- Action item A:
Determine whether each statement below agrees with the passage on inflammation and nutrition in cervical cancer. Answer yes or no for each, and quote the deciding words of the passage. (i) Malnutrition is responsible for one fifth of all cancer-related deaths. (ii) Statins are described as drugs that raise CRP levels. (iii) The relationship between CAR and cervical cancer prognosis is already well established.
- Action item B:
Proceed with the passage on inflammation and nutrition in cervical cancer, starting after its final sentence.

- Document segment:
=== Begin Enclosure ===

Chronic inflammation is involved in cellular transformation, survival, proliferation, invasion, and metastasis of tumor cells 8. As an inflammation‐sensitive marker, serum CRP has been demonstrated to be an independent prognostic indicator for clinical outcomes and posttherapy monitoring in cervical cancer 21, 22. Interleukin‐6 (IL‐6) can be released from the tumor microenvironment by leukocytes and promote the generation of CRP 23, 24. High CRP is most likely to be associated with tumor necrosis, local tissue damage, and inflammation response in cancer patients 25. A study by Polterauer et al. demonstrated that polymorphisms of the CRP gene can weaken the immune defense of tumor patients and increase the serum CRP levels 22. CRP‐lowering drugs, such as COX inhibitors and lipid‐lowering agents, have already been confirmed as effective therapeutic targets for patients undergoing cardiovascular therapy, providing promising clues for theoretical efficacy in cancer prevention and therapy 26. Many epidemiological studies have shown that the long‐term use of COX inhibitors and lipid‐lowering agents is related to decreased risk of various human cancers including cervical cancer 26, 27. Previous studies have shown that statins, CRP‐lowering drugs, have antitumor proliferative, antitumor angiogenic, and antitumor metastatic properties, and therefore, represent a novel treatment method for cancer prevention and treatment 28. Furthermore, anti‐IL‐6 therapy not only decreases CRP levels but also improves the nutritional status of cancer patients by increasing their appetite 29.

Malnutrition accounts for 20% of all cancer‐related deaths 30. Approximately 40–80% of all cancer patients will experience malnutrition at some stage during the clinical course of their disease 30. In fact, studies have demonstrated that approximately 62–88% of gynecological cancer patients will experience malnutrition 31, 32. Various factors including hemoglobin, total protein, albumin, and transferrin are used to evaluate the nutritional status in patients with gynecological cancer 33. Malnutrition and inflammation suppresses the synthesis of serum albumin, which can reflect the nutritional status of patients, as well as the severity, progression, and prognosis of disease 34. IL‐6 can regulate albumin production and decrease the serum albumin concentration 35. Similarly, the serum albumin level, which correlates well to body immunity and nutrition status, may increase the CRP concentration and induce inflammation 36, 37. Serum albumin has been shown as an independent predictor of clinical outcomes in various cancers, such as lung cancer, breast cancer, colorectal cancer, ovarian, and cervical cancer 33, 38. In addition, many studies have combined CRP and albumin to create new inflammation‐based scores such as the Glasgow Prognostic Score (GPS) and CAR. Both the GPS and CAR have been confirmed as independent indicators of poor survival in various cancer types 39, 40. To date, the relationship between CAR and cervical cancer prognosis is obscure. Hence, we decided to combine CRP and serum albumin to create a new inflammatory prognostic factor in stage IB‐IIA cervical cancer.

=== End Enclosure ===

- Saved entries:
=== Begin Enclosure ===

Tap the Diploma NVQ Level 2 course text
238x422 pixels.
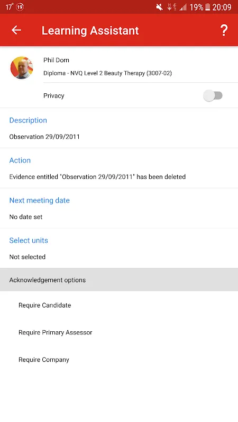click(107, 73)
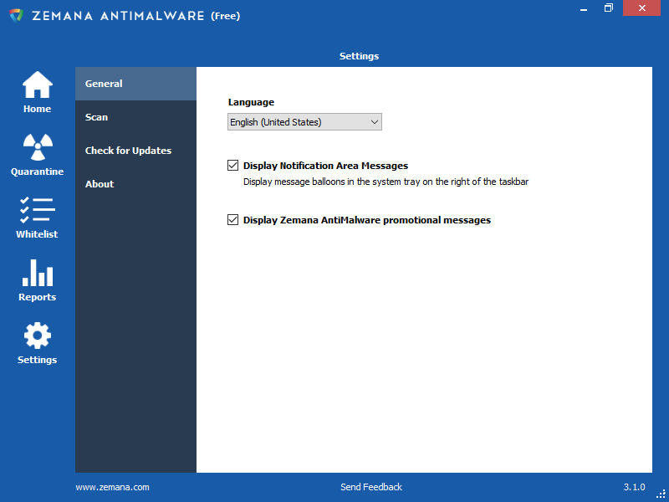Select Check for Updates
The image size is (669, 502).
128,151
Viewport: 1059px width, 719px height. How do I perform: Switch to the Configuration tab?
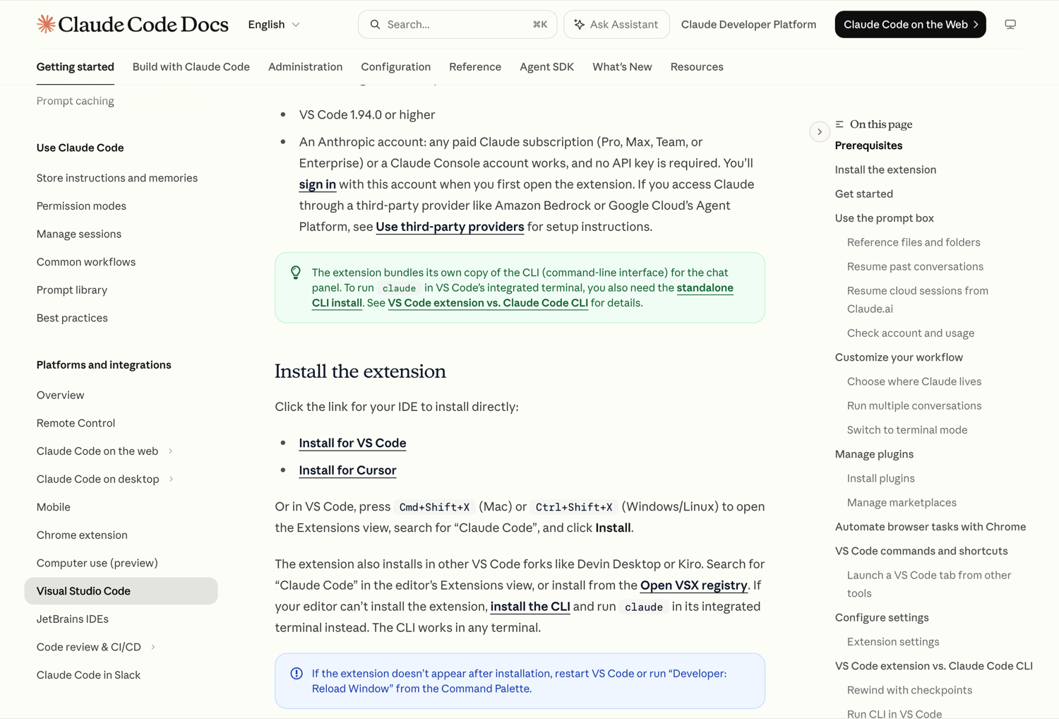pyautogui.click(x=395, y=66)
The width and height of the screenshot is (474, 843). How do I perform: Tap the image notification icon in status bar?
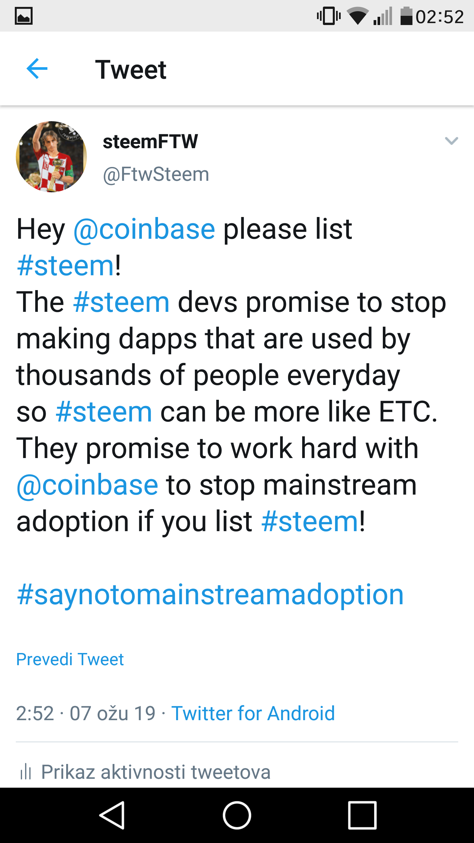(x=24, y=16)
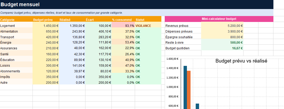Click the % consommé header cell
This screenshot has height=109, width=284.
click(x=123, y=20)
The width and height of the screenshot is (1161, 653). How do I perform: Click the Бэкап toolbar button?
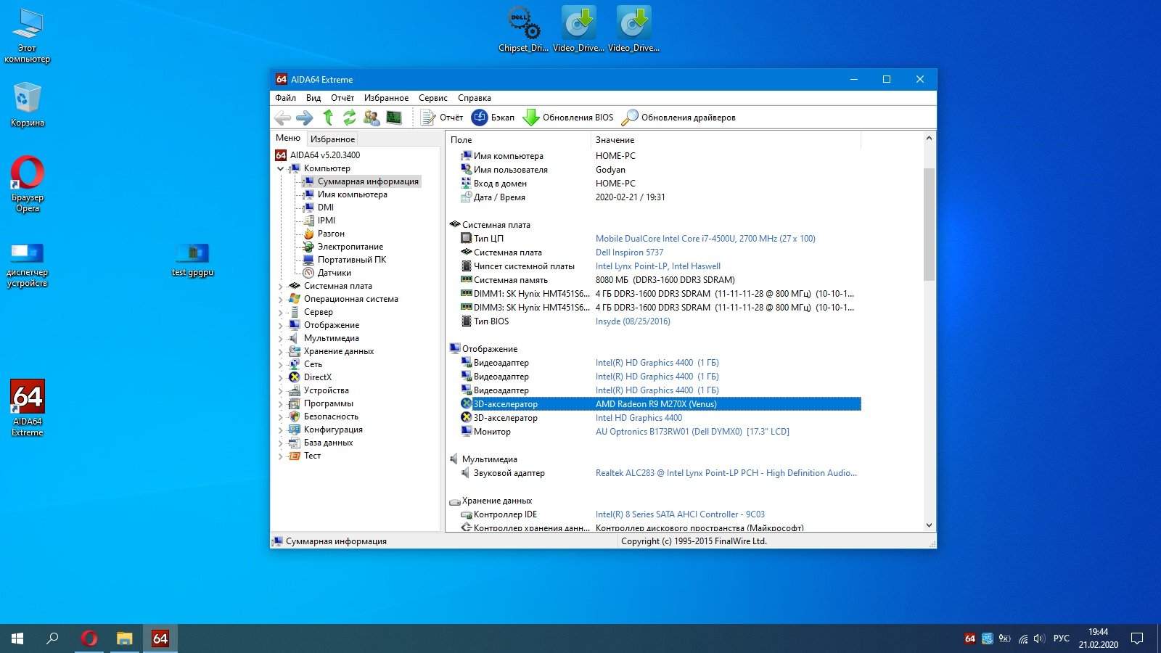pos(493,118)
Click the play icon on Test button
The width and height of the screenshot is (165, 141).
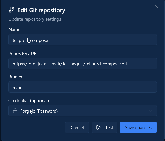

=== End Enclosure ===

- Response area A:
(i) Yes: "Malnutrition accounts for 20% of all cancer‐related deaths"
(ii) No: "statins, CRP‐lowering drugs"
(iii) No: "To date, the relationship between CAR and cervical cancer prognosis is obscure."

- Response area B:
This study was the first to report the correlation between CAR and clinical outcomes in cervical cancer patients. We assessed and compared the prognostic value of the preoperative PNI, PLR, NLR, and CAR in 235 patients with stage IB‐IIA cervical cancer by retrospectively analyzing the clinical characteristics. A 0.15 cut‐off value for CAR was used to divide patients into two groups. According to the chi‐square test, the CAR had a significant relationship with other inflammation‐based scores, but no significant relationship with all of the intrinsic factors. When patients were stratified into low‐CAR and high‐CAR subgroups, patients with a higher CAR had a significantly shorter PFS and OS than those with a lower CAR. Univariate analyses indicated that tumor stage, maximum tumor size, adjuvant therapy, and all of the inflammation‐based scores (PLR, NLR, PNI, and CAR) were significantly related to a poor PFS and OS in cervical cancer patients of stage IB‐IIA. Multivariate analyses demonstrated that only tumor stage, adjuvant therapy, and CAR were independent prognostic factors for predicting poor PFS and OS in cervical cancer patients.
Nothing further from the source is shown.